GSN

Faces of GSN

Erin L. Hart, Geologist (Published in December, 2016)

I grew up along the western shore of Lake Michigan, halfway between Milwaukee and Chicago. For all intents and purposes the term “Rust Belt” aptly describes my home town. During the summer months the oppressive heat and humidity of the Midwest would become unbearable, and my family would escape with a vacation. These trips tended to include the family of four driving across the US in a 1991 Honda Civic packed full of camping gear and good spirits. We explored our nation’s amazing park system, visited almost every roadside “wonder” and studied the history of our country. These trips inspired me to travel and explore the world. At the age of 16 I had visited 45 out of 50 states, and my eyes were set on more exotic places. By the time my high school graduation rolled around, I had grand visions of being a globetrotting journalist.

I enrolled in the University of Wisconsin-Madison with the intent of receiving a degree that would allow me to travel while paying the bills. Fortunately, the University is a liberal arts college and expects students to take a wide breadth of classes. This nudged me into an introductory geology class my first year; which led me to a summer paleontology dig. All of this was followed by mapping pegmatites during sleeting rain, camping over spring break in the Appalachian Mountains, and exploring the Black Hills. Before I knew it, geology had snuck up behind me, hit me squarely on the head and claimed me for itself. In 2007 I graduated with a degree in geology; all that stood between me and the real world was field camp in Park City, UT.

Field camp was everything I hoped it would be. I found such joy traversing the Wasatch and Uinta ranges. The class and scenery were strangely calming. My anxiety about finding a job dissipated. I was on a sort of cruise control until I met three professional geologists.

These economic geologists went in the field with us, observed us. I enjoyed spending time with them and found their work interesting. One thing led to another, and I had lined up an entry level job with Newmont Mining Corp. in wonderful Winnemucca, NV.

August 2007, I dutifully packed my belongings and drove across the country to northern Nevada. This is the moment my life changed. I arrived. Suddenly I was submerged in the mining industry. I use submerged because I felt I was barely able to keep my head above water. My first job was fast paced, physically intense and mentally draining; I worked as an underground ore control geologists in a narrow vein gold and silver mine. The first six months of the job were a difficult adjustment. During my first year I referred to myself as a “baby geologist”, because there was so much to learn. Looking back now I mostly remember fun and excitement. I had amazing support from the team of great geologists I worked with. They pushed me to keep going. Those first peers and supervisors are now close friends and mentors. I do not think I would have made it without their support, and there is no way to adequately thank them.

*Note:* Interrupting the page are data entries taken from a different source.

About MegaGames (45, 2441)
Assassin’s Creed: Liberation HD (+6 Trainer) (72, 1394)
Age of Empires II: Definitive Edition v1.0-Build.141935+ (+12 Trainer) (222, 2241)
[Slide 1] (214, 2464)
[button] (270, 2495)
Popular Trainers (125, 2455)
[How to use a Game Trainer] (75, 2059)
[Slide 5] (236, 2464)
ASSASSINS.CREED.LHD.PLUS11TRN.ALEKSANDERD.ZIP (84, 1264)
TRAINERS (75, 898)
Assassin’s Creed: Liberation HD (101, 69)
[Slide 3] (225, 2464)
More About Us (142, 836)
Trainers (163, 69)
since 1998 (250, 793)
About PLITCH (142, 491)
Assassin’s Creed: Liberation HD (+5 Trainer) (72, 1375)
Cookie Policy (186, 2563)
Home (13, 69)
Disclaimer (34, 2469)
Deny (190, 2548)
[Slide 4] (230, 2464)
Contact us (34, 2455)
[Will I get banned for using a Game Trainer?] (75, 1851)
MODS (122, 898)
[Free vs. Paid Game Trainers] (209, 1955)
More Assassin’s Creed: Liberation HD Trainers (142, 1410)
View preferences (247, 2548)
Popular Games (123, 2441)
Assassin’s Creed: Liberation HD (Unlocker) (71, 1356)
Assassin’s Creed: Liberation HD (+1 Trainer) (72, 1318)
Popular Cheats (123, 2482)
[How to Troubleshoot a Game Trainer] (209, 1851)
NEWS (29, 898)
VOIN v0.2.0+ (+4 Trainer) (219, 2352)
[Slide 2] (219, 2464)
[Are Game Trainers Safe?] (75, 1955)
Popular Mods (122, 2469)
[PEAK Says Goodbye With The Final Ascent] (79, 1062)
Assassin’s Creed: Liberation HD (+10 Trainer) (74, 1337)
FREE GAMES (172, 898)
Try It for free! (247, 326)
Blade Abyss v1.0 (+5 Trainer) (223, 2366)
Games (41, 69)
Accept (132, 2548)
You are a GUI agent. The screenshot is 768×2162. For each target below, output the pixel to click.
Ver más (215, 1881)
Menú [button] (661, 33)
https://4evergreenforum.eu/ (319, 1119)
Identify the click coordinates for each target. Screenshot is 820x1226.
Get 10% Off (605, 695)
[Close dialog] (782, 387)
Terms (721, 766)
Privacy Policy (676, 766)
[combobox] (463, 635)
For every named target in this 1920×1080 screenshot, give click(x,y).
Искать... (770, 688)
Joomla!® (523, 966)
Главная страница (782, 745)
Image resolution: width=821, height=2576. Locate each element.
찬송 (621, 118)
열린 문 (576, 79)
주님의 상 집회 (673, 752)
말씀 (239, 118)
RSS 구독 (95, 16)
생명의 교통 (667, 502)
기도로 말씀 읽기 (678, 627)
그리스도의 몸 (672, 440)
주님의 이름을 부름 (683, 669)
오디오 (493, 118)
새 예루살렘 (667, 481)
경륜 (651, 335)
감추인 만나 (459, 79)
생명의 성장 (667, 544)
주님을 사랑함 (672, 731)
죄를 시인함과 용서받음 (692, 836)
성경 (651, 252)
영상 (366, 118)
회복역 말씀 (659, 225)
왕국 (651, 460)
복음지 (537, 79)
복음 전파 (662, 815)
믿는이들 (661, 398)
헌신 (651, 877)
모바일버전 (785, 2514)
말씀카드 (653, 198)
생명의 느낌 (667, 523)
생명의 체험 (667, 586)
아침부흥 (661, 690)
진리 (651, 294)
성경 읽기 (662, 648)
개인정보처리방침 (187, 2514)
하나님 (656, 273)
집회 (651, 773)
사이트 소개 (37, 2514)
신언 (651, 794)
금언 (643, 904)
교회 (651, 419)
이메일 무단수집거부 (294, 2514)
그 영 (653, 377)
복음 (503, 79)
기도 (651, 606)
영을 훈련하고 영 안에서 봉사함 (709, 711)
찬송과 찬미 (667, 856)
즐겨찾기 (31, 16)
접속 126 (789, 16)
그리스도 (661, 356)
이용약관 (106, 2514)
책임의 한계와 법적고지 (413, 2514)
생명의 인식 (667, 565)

That was almost ten years ago. Since then I have had many amazing opportunities within Newmont. After my stint working underground ore control I evaluated and started new potential underground projects, assessed potential acquisitions, managed surface exploration programs, and kept learning. Even though my career has not taken me around the world (yet), it has provided me with the opportunity to travel in my free time.

I recently came back from a trip to Scotland. One day I forced my travel companion (and husband) to participate in a geologic pilgrimage. We spent the morning strolling up Arthur’s Seat and soaked in the exquisite views of Edinburgh. After a delicious lunch we ventured to Greyfriars Kirk to visit James Hutton’s grave. I shed a few unexpected tears and remembered why I love being a geologist.

I explore the world around me with cutting edge technology. I see pieces of the world that have never been seen before. Then I interpret what it means; I predict where the next deposit is or where the fault projects. I cannot think of any other job where I would be able to take what I dream up and see if it is reality. To me, being an economic geologist is the perfect mix of science and art. I look forward to many more years in the industry, because I know I will always have the opportunity to learn and grow.

Sometimes I dream of the trees and lakes of my childhood; then I channel Wallace Stegner, “You have to get over the color green; you have to quit associating beauty with gardens and lawns; you have to get used to an inhuman scale; you have to understand geological time.”